Três anos depois de ser preso, Majid foi condenado pelo tribunal do Irã. Como pena, ele teria de receber em cada um dos seus olhos 10 gotas do mesmo ácido que havia atirado em Ameneh. A pena foi baseada na Lei do Talião, que permitia que a vítima perdoasse seu agressor ou se vingasse dele. Outro ponto na sentença é que a própria Bahrami poderia realizar o trabalho de cegar seu perseguidor. Ela aceitou.  

A notícia da condenação se espalhou pelo mundo de maneira muito polêmica. A sentença foi condenada por diversas organizações dos direitos humanos, entre elas, a Anistia Internacional. Apesar das controversas, a iraniana, que já vivia há três anos na Espanha, estava convencida que a punição era o certo a se fazer. 

No ano seguinte, em 2009, Ameneh passara por sua 19ª cirurgia no rosto. Àquela altura, já havia publicado um livro em alemão chamado “Olho por Olho”. Apesar de todos os indícios, sua irmã mais nova, Shadi Bahrami, explicou que a iraniana não tinha intenção de concluir a cruel pena contra seu agressor.  

“Ela não queria fazer isso e eu sabia que ia desistir. Ela queria que ele ficasse com medo. Agora no Irã, já sabem: se alguém quiser atacar outro com ácido, poderá enfrentar o mesmo destino. Mas antes não tínhamos [as mulheres] esta opção”, disse em entrevista repercutida pelo O Globo.  

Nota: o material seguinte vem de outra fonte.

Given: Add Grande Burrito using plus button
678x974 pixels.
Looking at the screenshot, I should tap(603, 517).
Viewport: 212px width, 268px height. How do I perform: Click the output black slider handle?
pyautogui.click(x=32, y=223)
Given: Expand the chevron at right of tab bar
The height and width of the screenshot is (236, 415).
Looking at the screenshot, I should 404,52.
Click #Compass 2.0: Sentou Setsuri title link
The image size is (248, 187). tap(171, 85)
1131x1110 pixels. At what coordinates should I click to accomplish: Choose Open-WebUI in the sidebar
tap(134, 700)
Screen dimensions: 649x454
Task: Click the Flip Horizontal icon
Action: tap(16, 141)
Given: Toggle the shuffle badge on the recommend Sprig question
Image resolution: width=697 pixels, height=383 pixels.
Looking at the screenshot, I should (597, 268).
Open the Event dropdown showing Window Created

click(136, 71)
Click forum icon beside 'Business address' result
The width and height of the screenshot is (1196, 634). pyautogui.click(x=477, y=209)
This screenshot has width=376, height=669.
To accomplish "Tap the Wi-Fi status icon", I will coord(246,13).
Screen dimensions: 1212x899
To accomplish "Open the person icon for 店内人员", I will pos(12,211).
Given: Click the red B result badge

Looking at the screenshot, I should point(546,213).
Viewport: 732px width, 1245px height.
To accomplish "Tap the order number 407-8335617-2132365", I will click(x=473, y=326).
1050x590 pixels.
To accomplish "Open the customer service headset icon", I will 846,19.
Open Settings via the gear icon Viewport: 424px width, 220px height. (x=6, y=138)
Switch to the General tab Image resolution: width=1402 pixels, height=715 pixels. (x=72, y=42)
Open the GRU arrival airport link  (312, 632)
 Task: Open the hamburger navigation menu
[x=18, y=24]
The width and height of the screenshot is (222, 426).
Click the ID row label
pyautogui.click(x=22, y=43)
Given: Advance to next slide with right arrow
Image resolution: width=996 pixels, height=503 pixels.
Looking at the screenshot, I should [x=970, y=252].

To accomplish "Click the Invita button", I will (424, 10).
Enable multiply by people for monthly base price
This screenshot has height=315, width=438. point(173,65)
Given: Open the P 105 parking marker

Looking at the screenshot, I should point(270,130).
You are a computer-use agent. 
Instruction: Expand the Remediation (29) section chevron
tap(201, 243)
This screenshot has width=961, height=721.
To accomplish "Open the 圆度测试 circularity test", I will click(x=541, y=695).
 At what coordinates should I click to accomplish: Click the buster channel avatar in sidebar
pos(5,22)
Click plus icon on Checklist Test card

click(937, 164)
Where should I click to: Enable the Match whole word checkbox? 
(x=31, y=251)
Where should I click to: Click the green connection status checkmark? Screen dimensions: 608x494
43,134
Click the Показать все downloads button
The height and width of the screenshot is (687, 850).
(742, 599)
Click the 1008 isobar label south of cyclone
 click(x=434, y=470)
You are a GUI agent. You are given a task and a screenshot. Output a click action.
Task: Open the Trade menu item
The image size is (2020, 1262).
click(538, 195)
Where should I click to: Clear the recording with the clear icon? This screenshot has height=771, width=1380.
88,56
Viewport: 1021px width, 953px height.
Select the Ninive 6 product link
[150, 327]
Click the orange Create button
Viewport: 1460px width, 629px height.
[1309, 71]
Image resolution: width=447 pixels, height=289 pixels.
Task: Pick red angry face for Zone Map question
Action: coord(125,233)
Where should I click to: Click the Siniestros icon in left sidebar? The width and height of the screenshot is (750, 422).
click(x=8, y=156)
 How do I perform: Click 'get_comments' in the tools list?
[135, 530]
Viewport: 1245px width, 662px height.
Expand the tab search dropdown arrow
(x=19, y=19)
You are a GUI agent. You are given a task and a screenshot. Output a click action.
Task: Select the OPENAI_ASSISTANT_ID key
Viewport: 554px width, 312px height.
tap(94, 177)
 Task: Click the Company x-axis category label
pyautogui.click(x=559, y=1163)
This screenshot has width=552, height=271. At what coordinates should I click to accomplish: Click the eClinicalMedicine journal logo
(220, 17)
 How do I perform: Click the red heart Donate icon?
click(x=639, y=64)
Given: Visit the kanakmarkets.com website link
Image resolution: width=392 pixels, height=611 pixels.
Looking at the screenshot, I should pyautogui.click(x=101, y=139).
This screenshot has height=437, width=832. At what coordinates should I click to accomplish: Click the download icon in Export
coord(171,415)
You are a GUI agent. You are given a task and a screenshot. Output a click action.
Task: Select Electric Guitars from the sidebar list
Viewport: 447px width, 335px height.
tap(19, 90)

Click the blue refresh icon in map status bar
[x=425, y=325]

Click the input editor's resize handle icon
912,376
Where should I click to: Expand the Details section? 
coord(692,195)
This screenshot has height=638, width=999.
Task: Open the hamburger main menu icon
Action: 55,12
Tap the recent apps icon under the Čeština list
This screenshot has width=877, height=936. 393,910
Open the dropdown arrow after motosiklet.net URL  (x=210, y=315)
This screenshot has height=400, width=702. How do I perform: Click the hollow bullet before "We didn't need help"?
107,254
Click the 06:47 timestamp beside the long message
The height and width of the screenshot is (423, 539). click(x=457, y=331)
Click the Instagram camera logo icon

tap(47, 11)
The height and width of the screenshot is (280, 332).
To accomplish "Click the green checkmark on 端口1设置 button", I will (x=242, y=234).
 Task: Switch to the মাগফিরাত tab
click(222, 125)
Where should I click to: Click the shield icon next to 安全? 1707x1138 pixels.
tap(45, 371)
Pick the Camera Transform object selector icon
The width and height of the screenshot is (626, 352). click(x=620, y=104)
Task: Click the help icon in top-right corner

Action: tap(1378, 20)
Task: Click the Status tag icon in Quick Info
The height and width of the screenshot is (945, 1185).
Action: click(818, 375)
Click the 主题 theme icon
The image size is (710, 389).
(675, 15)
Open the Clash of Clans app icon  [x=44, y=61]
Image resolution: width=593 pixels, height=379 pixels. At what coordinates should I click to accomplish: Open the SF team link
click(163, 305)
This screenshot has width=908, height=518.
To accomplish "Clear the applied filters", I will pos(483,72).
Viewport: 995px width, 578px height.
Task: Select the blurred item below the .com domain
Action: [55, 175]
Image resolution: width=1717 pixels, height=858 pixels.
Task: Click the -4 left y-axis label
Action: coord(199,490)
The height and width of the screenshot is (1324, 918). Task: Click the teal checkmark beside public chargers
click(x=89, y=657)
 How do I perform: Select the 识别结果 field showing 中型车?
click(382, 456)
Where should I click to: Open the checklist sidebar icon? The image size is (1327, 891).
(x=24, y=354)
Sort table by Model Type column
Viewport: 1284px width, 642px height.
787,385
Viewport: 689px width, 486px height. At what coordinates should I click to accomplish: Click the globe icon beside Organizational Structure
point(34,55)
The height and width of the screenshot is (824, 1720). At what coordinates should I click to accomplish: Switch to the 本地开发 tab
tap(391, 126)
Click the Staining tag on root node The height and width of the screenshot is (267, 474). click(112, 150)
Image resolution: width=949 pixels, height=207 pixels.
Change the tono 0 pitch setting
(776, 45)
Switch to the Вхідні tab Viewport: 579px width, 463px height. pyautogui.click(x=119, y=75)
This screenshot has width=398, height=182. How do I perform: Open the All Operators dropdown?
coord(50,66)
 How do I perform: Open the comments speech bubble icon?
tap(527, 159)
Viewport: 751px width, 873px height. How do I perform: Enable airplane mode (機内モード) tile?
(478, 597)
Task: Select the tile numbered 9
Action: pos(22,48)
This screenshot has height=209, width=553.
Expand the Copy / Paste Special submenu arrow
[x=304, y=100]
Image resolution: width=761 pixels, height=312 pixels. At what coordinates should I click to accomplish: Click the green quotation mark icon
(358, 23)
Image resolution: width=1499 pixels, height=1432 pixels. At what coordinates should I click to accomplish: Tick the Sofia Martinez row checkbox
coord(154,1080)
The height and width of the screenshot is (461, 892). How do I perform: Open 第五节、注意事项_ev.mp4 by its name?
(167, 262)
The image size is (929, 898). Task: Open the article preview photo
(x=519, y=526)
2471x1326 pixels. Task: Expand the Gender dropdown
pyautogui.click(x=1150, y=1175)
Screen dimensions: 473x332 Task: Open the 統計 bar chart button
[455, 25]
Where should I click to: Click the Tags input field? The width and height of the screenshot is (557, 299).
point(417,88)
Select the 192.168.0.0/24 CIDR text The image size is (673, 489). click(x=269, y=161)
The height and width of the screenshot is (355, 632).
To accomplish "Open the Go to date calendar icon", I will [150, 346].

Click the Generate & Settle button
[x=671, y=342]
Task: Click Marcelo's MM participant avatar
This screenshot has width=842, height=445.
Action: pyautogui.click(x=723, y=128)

No dia 31 de julho de 2011, sete anos depois do ataque que sofreu, estava nas mãos de Bahrami colher os frutos do “olho por olho, dente por dente”. Porém, no último minuto, ela surpreendeu Mohavedi dizendo: “Eu te perdoo”. O homem desabou a chorar em seus pés.  

“Falei com meu irmão, que estava comigo na hora, para esperar, porque não queria fazer aquilo. Nunca quis fazer isso, sempre me perguntaram se era uma vingança, mas não. Nas apliquei a lei por quatro motivos: primeiro por Deus, a lei era no Alcorão, mas no livro também está escrito que aquele que renega tal direito recebe muitos presentes; segundo, por meu país, a população iraniana já é muito estigmatizada por jornalistas que escrevem muitas coisas erradas sobre as pessoas daqui; terceiro, por causa de duas pessoas, o médico Ramón Medel e Amir Sabouri [um amigo]; e quarto, por minha família, para que eles possam viver tranquilos até o último minuto”, disse a iraniana sobre sua escolha.